MONEY

VW emissions scandal spreads to more vehicles

Nathan Bomey
USA Today

Volkswagen Group’s emissions scandal grew Friday as regulators said the automaker had admitted that its 3-liter diesel vehicles from the past eight years had violated clean-air standards.

The Environmental Protection Agency and California’s Air Resources Board said company officials acknowledged Thursday in a meeting that emissions violations the EPA had previously alleged — most from the past couple of model years — go much further.

Now it includes all U.S. Volkswagen and Audi vehicles with 3-liter V-6 diesel engines from the 2009 to 2016 model years, the regulators said.

That covers 85,000 vehicles in the U.S., according to EPA spokeswoman Julia Valentine.

Volkswagen had admitted to installing “alternate exhaust control devices” in the vehicles, a violation of air-quality laws, said Dave Clegern, spokesman for the California ARB.

The agencies are also testing the vehicles to determine whether the equipment qualifies as so-called “defeat devices,” which the company has already admitted it installed on up to 11 million diesel cars worldwide to cheat emissions standards.

Brad Stertz, a spokesman for Audi, said the company has admitted that it did not notify the EPA about the extra emissions control equipment. But he declined to acknowledge that the system qualifies as a defeat device.

“So we agreed to take all of the 3-liter disel engines, look at the software, recalibrate it, and then we’ll resubmit it to the agencies so they’re comfortable with how it’s performing and what it’s doing,” Stertz said.

He said that would require an investment in the “double digits” of millions of dollars.

The latest accusation extends the scandal beyond small cars to a larger number of heftier vehicles. The EPA had already accused the automaker of installing the defeat-device software on about 10,000 3-liter SUVs and luxury cars from 2014 to 2016. Those models included the 2015 and 2016 Volkswagen Touareg and Audi’s A6, A7, A8 and Q5, as well as the 2014 to 2016 Porsche Cayenne.

Friday’s action comes after the EPA’s previous finding that Volkswagen installed a “defeat device” on nearly 500,000 Volkswagen diesels with 2-liter engines that went into smaller VW and Audi cars in the U.S. to cheat on emission tests.

The company has stopped selling all of the diesel cars and SUVs accused of having the illegal software.

“The most unfortunate aspect of this whole situation for Volkswagen is they have to start the healing process and the repairing process for their brand, and you can’t do that while the scandal is still growing,” Kelley Blue Book analyst Karl Brauer said. “You have to feel like you’ve fully identified — or maybe the better word is disclosed … all aspects of your scandal before you can move forward.”

Audi’s Stertz said the system installed on the 3-liter V-6 models is “not the same software with the same function that was identified” in the initial defeat-device software the company has publicly acknowledged on its 2-liter, four-cylinder models.
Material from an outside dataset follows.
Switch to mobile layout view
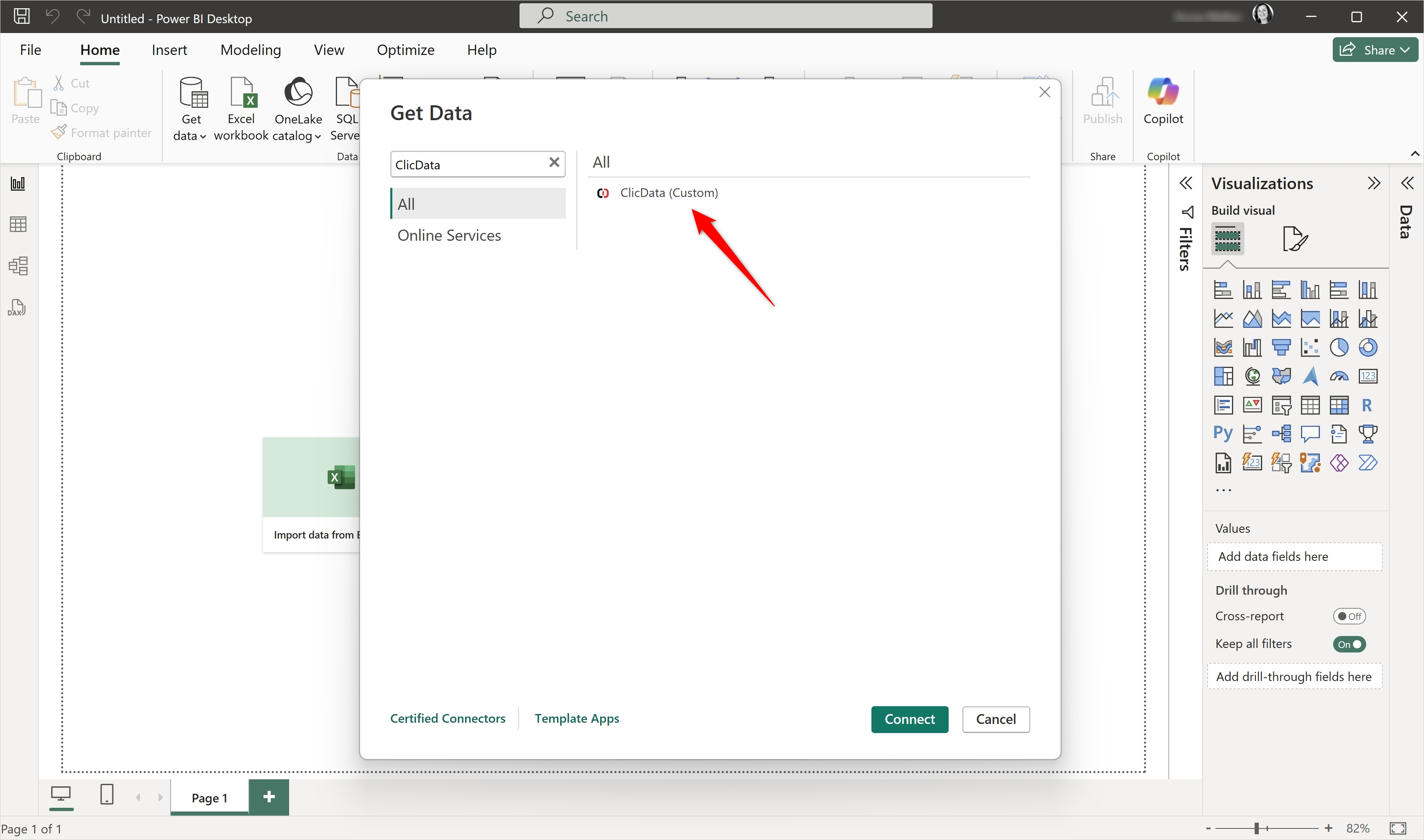[x=107, y=794]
He also said the software is legal in Europe.

The EPA can levy fines of up to $37,500 per vehicle for Clean Air Act violations, meaning Volkswagen could face more than $21 billion in fines if the company is proved to have installed defeat devices on the latest round of models in addition to the previous offenders.

The company also faces a litany of government investigations and lawsuits, including a U.S. Justice Department criminal probe.

In a separate announcement Friday, the company said it was slashing spending on new products, factories and initiatives by $1.1 billion a year.